◆ Instructions for the task: Where a line in the entries below contains the word "agent", it counts; give the total by itself.

◆ Available data:
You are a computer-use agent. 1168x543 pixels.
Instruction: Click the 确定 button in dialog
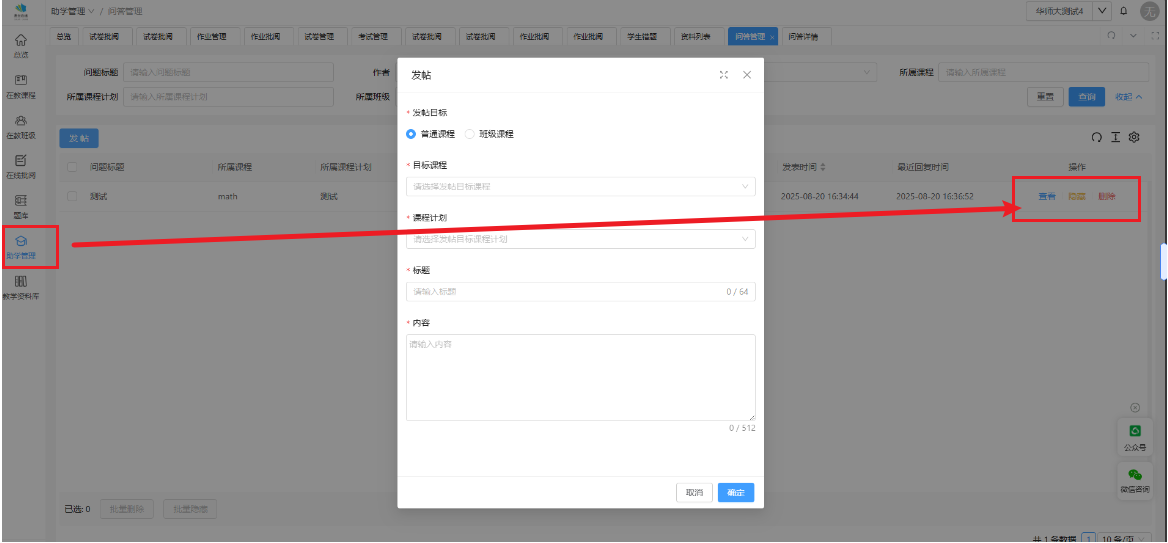pos(735,492)
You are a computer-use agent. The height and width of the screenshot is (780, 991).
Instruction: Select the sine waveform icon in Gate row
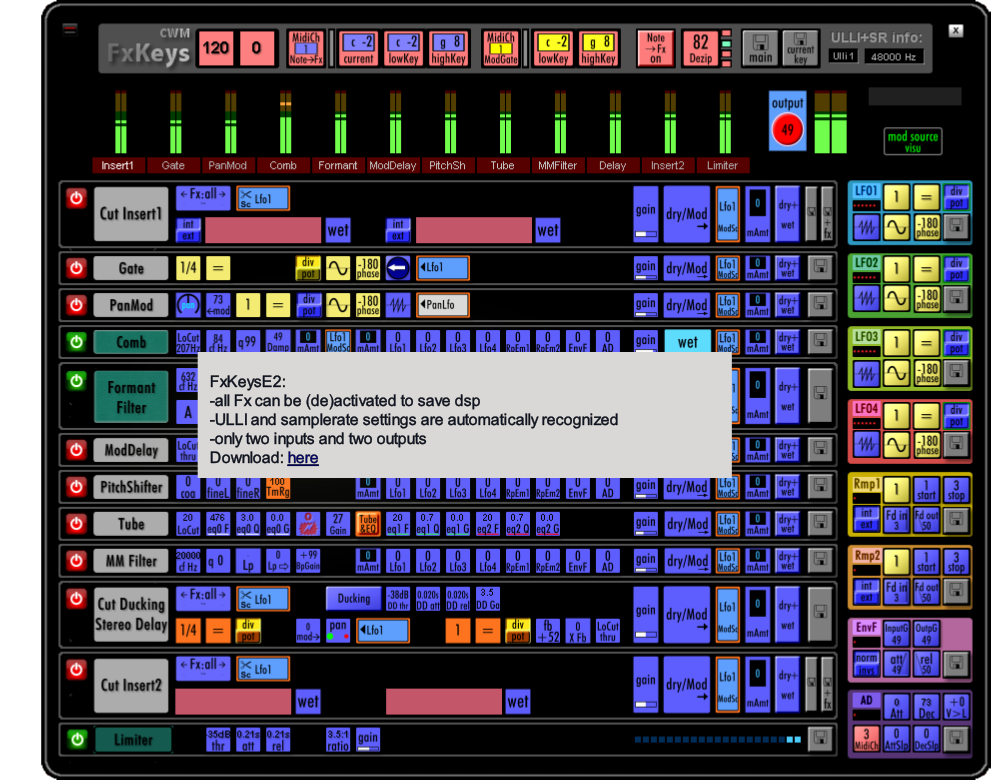[338, 268]
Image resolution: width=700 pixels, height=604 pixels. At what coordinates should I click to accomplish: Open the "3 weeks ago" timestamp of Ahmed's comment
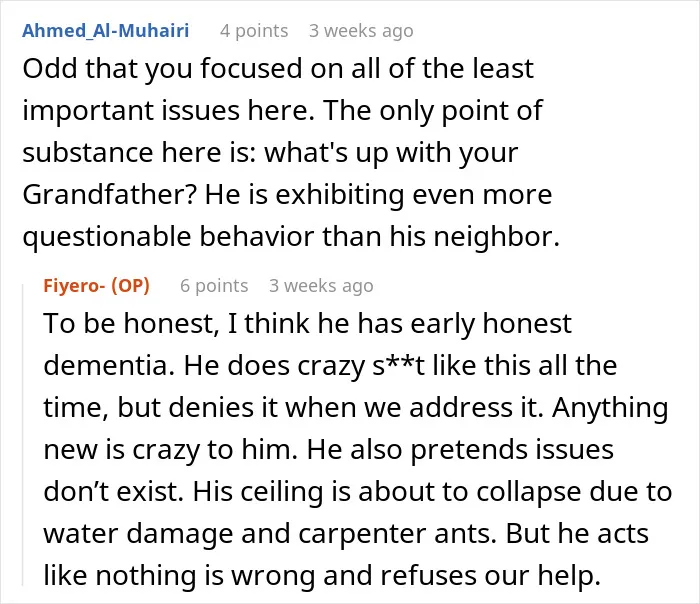(361, 31)
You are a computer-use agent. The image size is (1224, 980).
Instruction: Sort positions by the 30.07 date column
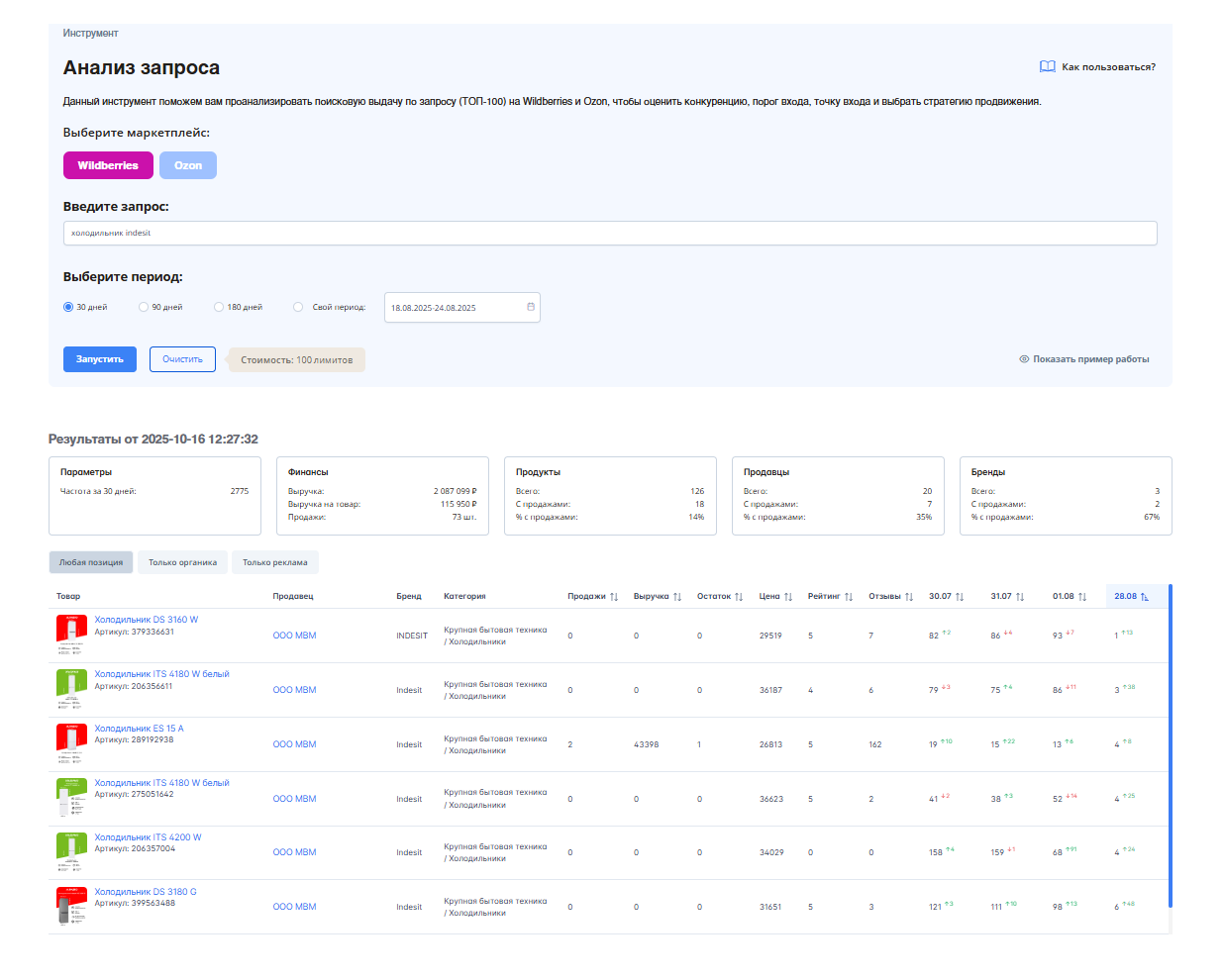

◆ Response: 3